Downing Street said Dominic Cummings believed he “behaved reasonably and legally” when travelling from his London home to Country Durham during the lockdown.
Reports emerged on Friday saying the senior aide to Prime Minister Boris Johnson had travelled to his parents’ home in Durham in breach of the UK Government’s own lockdown rules.
Mr Cummings started suffering from coronavirus at the end of March and self-isolated with his wife, journalist Mary Wakefield, and young son for 14 days.
Downing Street said he was in his London home – and afterwards his wife wrote about “emerging from quarantine” into the London lockdown.
But a joint investigation by the Mirror and the Guardian suggests that Mr Cummings was in fact in the North of England.

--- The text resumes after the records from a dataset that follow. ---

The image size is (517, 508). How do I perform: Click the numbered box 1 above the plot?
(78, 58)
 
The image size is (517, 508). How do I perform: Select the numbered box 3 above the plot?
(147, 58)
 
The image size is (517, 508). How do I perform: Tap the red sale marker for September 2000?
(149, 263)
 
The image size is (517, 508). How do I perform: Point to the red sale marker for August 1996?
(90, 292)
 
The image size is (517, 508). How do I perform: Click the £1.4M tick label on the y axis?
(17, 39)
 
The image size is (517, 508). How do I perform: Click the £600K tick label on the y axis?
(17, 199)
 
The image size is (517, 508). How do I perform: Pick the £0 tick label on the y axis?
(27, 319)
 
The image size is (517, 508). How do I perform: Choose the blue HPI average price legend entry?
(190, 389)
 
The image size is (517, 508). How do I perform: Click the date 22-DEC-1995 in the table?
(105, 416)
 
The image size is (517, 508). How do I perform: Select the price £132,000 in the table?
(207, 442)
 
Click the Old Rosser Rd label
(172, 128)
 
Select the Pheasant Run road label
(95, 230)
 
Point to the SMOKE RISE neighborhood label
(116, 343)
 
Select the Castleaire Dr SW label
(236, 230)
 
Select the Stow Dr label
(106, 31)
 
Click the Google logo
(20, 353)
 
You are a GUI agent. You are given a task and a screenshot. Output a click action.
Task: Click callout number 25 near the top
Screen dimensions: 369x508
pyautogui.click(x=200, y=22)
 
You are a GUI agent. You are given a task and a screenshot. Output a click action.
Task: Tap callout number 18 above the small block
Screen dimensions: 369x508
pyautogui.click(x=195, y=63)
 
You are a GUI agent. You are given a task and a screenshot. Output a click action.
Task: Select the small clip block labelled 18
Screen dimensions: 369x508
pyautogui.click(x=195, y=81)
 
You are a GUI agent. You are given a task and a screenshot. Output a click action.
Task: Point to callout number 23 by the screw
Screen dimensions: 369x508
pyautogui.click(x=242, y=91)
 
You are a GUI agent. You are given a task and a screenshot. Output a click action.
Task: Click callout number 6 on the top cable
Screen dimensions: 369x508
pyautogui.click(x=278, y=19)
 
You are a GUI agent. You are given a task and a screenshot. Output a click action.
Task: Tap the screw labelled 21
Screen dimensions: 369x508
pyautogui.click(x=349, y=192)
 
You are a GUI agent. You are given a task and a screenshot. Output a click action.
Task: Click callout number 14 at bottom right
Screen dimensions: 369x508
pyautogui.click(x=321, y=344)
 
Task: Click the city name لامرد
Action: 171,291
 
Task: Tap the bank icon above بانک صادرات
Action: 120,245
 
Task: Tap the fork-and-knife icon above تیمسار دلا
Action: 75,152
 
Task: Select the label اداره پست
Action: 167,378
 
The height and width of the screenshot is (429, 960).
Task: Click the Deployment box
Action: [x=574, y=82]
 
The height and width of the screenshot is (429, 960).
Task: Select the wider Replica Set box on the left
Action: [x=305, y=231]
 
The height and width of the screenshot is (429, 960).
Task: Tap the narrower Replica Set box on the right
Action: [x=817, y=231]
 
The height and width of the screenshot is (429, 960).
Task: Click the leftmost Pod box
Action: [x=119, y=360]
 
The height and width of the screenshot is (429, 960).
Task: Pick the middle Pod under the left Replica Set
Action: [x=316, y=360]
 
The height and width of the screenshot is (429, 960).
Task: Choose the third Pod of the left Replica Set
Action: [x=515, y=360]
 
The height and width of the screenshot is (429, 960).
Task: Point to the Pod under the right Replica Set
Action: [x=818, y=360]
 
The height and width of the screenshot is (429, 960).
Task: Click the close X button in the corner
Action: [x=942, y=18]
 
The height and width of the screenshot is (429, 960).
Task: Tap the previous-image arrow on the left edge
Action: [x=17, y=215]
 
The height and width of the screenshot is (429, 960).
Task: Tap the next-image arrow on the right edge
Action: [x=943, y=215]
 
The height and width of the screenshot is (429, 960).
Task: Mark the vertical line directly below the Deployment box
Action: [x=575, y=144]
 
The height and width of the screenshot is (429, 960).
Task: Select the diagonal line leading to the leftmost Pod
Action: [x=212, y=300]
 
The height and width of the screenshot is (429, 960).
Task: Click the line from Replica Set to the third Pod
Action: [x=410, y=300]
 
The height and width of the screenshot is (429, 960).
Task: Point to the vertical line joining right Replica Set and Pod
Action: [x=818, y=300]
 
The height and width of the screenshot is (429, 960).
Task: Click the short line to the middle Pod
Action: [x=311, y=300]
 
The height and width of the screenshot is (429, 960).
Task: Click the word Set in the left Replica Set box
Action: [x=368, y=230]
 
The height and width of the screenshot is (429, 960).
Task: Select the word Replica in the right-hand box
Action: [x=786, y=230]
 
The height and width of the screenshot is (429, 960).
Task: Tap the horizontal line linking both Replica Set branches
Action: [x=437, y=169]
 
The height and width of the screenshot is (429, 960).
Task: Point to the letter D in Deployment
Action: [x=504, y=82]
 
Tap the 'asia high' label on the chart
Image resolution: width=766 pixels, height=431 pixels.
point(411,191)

A Number 10 spokesman said on Saturday morning: “Owing to his wife being infected with suspected coronavirus and the high likelihood that he would himself become unwell, it was essential for Dominic Cummings to ensure his young child could be properly cared for.
“His sister and nieces had volunteered to help so he went to a house near to but separate from his extended family in case their help was needed.

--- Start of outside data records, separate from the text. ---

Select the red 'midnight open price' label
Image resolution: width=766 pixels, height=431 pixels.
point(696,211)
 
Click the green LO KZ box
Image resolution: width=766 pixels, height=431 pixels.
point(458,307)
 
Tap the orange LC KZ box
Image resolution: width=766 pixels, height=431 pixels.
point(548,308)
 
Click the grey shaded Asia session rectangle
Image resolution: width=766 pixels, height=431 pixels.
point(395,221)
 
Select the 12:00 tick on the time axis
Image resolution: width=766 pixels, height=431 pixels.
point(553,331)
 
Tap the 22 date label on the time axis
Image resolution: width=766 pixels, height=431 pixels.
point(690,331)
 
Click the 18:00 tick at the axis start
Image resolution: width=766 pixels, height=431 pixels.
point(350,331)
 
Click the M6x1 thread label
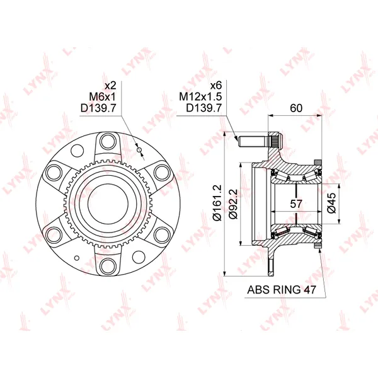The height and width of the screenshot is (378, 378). point(103,97)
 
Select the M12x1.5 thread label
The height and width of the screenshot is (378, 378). point(200,97)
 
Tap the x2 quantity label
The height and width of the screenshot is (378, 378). point(110,85)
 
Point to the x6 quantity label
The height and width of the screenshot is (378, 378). point(216,85)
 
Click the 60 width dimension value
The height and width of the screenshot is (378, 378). point(296,108)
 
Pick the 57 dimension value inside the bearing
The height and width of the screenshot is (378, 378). point(296,204)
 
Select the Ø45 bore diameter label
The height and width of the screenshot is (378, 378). point(332,203)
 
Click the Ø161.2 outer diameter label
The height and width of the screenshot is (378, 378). point(217,203)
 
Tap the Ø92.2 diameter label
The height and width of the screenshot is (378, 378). point(233,203)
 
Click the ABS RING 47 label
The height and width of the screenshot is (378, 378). point(282,290)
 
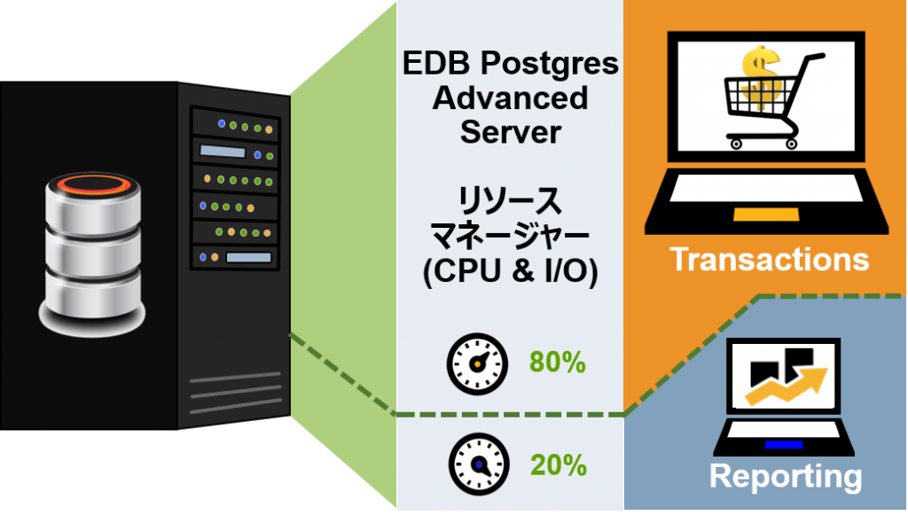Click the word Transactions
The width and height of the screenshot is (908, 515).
(x=769, y=259)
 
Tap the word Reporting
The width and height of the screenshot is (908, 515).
(x=785, y=476)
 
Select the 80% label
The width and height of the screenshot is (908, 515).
(x=558, y=362)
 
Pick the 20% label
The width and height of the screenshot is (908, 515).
(x=558, y=464)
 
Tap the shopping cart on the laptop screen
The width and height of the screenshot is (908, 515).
(x=769, y=98)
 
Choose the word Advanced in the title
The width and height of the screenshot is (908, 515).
(x=510, y=98)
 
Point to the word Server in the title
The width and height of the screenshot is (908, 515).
(x=510, y=131)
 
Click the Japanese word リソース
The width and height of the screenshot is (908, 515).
(x=510, y=201)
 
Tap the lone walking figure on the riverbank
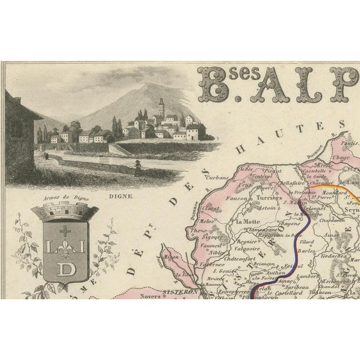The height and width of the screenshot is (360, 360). click(136, 165)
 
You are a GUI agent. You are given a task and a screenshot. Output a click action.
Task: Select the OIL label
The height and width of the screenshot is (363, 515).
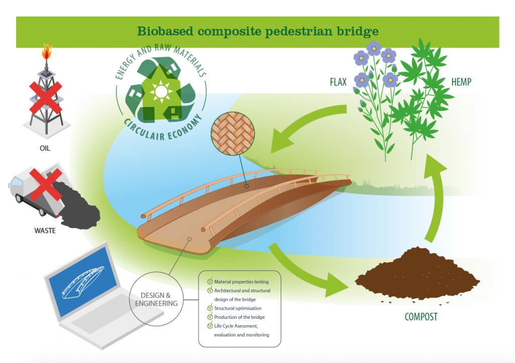(45, 148)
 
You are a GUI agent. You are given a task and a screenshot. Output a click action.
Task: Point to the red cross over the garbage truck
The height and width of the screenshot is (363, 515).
(47, 183)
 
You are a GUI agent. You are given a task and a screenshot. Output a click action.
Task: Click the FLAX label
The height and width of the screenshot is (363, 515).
(338, 82)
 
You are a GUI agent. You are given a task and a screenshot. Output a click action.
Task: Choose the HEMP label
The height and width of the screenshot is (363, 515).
(461, 82)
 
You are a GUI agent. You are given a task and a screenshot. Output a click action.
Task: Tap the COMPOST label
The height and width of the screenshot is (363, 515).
(421, 317)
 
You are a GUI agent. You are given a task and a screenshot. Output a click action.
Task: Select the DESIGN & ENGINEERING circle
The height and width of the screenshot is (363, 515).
(156, 299)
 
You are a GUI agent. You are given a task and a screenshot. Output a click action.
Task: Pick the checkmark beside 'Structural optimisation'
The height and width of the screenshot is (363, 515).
(210, 308)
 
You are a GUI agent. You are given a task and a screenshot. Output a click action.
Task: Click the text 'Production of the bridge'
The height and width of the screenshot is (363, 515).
(239, 317)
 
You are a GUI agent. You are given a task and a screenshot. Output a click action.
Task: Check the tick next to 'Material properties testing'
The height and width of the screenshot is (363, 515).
(210, 282)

“His sister shopped for the family and left everything outside.
“At no stage was he or his family spoken to by the police about this matter, as is being reported.

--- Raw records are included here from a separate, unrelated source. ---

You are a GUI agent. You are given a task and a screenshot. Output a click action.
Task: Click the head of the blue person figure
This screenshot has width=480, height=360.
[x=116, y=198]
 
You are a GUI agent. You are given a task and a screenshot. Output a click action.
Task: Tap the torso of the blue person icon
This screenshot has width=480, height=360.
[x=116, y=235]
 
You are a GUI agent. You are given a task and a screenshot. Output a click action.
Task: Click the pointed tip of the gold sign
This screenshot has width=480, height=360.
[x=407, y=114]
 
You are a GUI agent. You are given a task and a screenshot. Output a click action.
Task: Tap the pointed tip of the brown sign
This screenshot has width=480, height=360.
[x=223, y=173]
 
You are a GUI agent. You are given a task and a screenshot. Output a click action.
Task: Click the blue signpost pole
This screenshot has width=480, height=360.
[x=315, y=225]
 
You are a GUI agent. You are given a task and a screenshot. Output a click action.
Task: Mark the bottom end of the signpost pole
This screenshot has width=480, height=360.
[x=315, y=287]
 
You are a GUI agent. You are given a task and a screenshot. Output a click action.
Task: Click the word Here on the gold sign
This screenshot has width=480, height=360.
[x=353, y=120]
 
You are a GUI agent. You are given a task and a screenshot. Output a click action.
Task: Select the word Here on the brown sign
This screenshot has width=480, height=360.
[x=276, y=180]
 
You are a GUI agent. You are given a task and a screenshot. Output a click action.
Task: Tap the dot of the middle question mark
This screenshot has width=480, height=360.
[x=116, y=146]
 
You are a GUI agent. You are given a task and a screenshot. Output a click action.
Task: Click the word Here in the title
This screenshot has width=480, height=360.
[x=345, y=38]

“His actions were in line with coronavirus guidelines. Mr Cummings believes he behaved reasonably and legally.”
Minister for the Cabinet Office Michael Gove has spoken out on behalf of Mr Cummings, tweeting: “Caring for your wife and child is not a crime.”
The Mirror reported that police confirmed they had visited an individual at an address in the city who they had learned had travelled to Durham from London during the lockdown to self-isolate.